Simon Reynolds is one of the best music writers I have ever read. His ’80s work, as compiled in Blissed Out, is possessed of a feverish intellect and energy. An energy which, even if you aren’t really bothered about what he’s actually talking about, is amazingly infectious. His extensive blogroll on his blog (linked in the last sentence) is a testament to his ability to get people writing. Unfortunately, this evening I’m writing for the wrong reasons. Looking trough his old website I found his round up of the decade we now like to call the nineteen nineties. Dude goes through his faves of the decade: he likes a lot of ’90s dance that I’ve not heard but is probably very good, he likes himself some Hip Hop as well. Then we get on to his unfaves. And this paragraph about Notorious BIG . A paragraph which takes wrongness to new highest:
The Notorious B.I.G.
The odd nifty catchphrase and deft rhyme, but c’mon, this man was a pig—Notorious P.I.G. more like; Piggy Smalls, heheheheh-and with a little help from his buddy Sean he almost singlehandedly set rap down its current path of spiritual bankruptcy. And he had the most unappetising vocal timbre in all of rap- asthmatic and adenoidal and mucus-bunged-up and fat-fuck wheezy all at once.

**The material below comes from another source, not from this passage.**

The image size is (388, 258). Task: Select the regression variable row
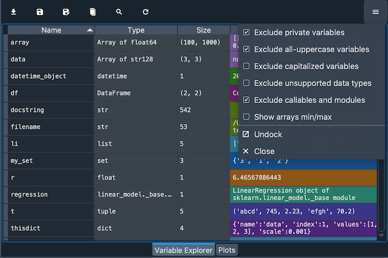pos(51,194)
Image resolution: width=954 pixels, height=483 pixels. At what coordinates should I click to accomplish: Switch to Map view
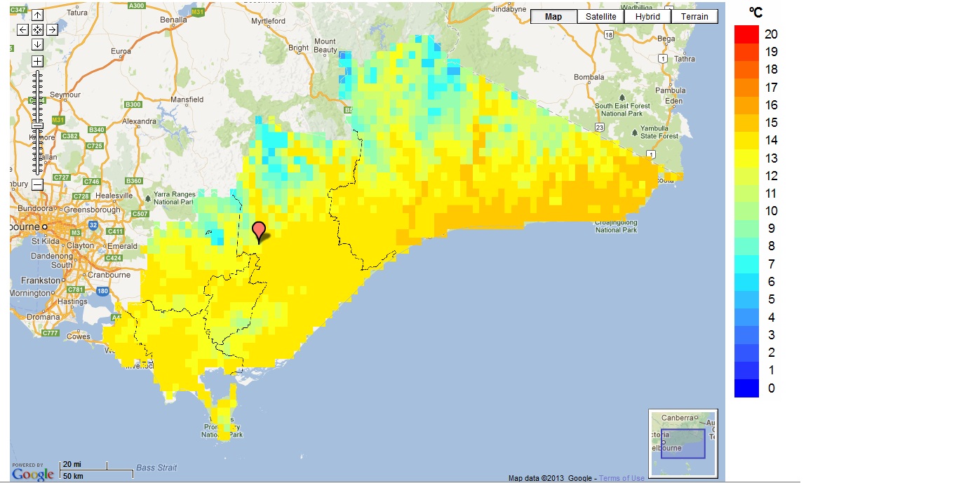click(x=553, y=17)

I could go through this throughly and point out what – amongst the fat gags – is wrong about the paragraph, but I think it would be best to let the great speak for himself:
The Notorious BIG – Juicy
“Spiritually bankrupt”? Goddamit man, this guy went from “negative to positive”. Sure, sure he maybe -in a sense- celebrating rampant material acquisitions over spiritual wealth but c’mon how you can begrudge the man his “super nintendo, sega genesis”? The guy claims to have grown up with only “sardines for dinner”; it’s hard to deny him a little joy at the rewards his “fat-fuck wheezy” voice has brought him. I mean sardines, man. And if you think BIG sounds “asthmatic and adenoidal and mucus-bunged-up” rather than like the coolest fucker in history with a voice which -in this case- manages to infuse brag with wisdom and charm then, there is a very real possibility you are in fact deaf. Or insane. Or listening to an incorrectly labeled mp3.